Ghana BMI View: Ghana has a nascent oil and gas sector which, as it grows, will drive demand for auxiliary infrastructure. This is fully in line with BMI’s view that mining in frontier markets will drive investment in transport and energy infrastructure in order to support the demands of extracting and, crucially, exporting minerals. A second, though certainly not secondary, driver of infrastructure development – which is closely linked to the development of the oil and gas industry – is Chinese credit, which has buttressed infrastructure spending in other resource-rich countries in Sub-Saharan Africa (SSA). Key themes for Ghana’s infrastructure sector:

The merits of a US$3bn Chinese credit facility to finance gas pipelines and other infrastructure remain at the centre of political debate in Ghana, with the opposition New Patriotic Party (NPP) aiming to renegotiate the loan if it to win a closely fought presidential election in December 2012. Though this development throws a spanner in the works for several projects that were to receive financing from this loan, it also highlights in our view the checks and balances in the Ghanaian policy making process that ensure a higher level of transparency compared to its peers.
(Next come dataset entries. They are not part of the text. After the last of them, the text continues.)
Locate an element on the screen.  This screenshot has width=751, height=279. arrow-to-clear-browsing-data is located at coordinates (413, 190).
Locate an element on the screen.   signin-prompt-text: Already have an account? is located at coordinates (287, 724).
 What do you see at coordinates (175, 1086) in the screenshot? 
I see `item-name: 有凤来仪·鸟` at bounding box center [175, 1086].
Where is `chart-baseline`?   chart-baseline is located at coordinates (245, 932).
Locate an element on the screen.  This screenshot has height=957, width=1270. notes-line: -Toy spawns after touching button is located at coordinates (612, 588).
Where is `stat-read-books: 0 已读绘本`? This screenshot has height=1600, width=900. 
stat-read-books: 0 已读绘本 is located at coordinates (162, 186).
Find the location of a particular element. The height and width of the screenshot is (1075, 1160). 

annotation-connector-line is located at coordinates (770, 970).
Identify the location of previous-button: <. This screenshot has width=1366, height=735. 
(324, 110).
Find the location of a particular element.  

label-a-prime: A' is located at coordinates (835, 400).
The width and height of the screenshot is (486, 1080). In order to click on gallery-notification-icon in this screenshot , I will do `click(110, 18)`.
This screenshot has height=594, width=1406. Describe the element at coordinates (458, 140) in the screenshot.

Due to the collapse of the STX housing project and the likely stall of the Chinese credit agreement, we have revised down our forecasts. We are estimating real construction industry value growth of 21.3% for 2011 and forecast a moderation in growth for 2012, with industry value set to expand by 10.5%. In light of the project’s demise – and given its significant size – we have also downwardly revised our forecasts for the country's construction sector between 2013 and 2015. Buttressed by one of the strongest business and political environments in SSA, Ghana has good prospects and will develop its infrastructure sector by attracting foreign expertise and capital. With a greenfield airport PPP in the planning stages – which is likely to act as a litmus test for the PPP model – the market could emerge as one of the most desirable infrastructure investment destinations on the continent.

BMI holds a bullish outlook on Ghana’s macroeconomic prospects. The country's objective of securing a middle income level by 2015 (predicated on successful oil windfall management) suggests Ghana is likely to rapidly outperform other markets in SSA.

BMI's risk/reward ratings (RRRs) suggest Ghana has a favourable business environment, with scores for components such as the level of institutional quality and market orientation indicating the country is a clear outperformer in Africa and the Middle East.

However, there are a number of risks, most notably the ‘oil curse’ trap, which has been responsible for the decay of governance and stability in several oil-rich West African markets, particularly Nigeria and Angola. Efforts have been made to implement standards, checks and balances, to avoid problems arising from Dutch Disease, rent-seeking behaviour and the entrenchment of patronage networks.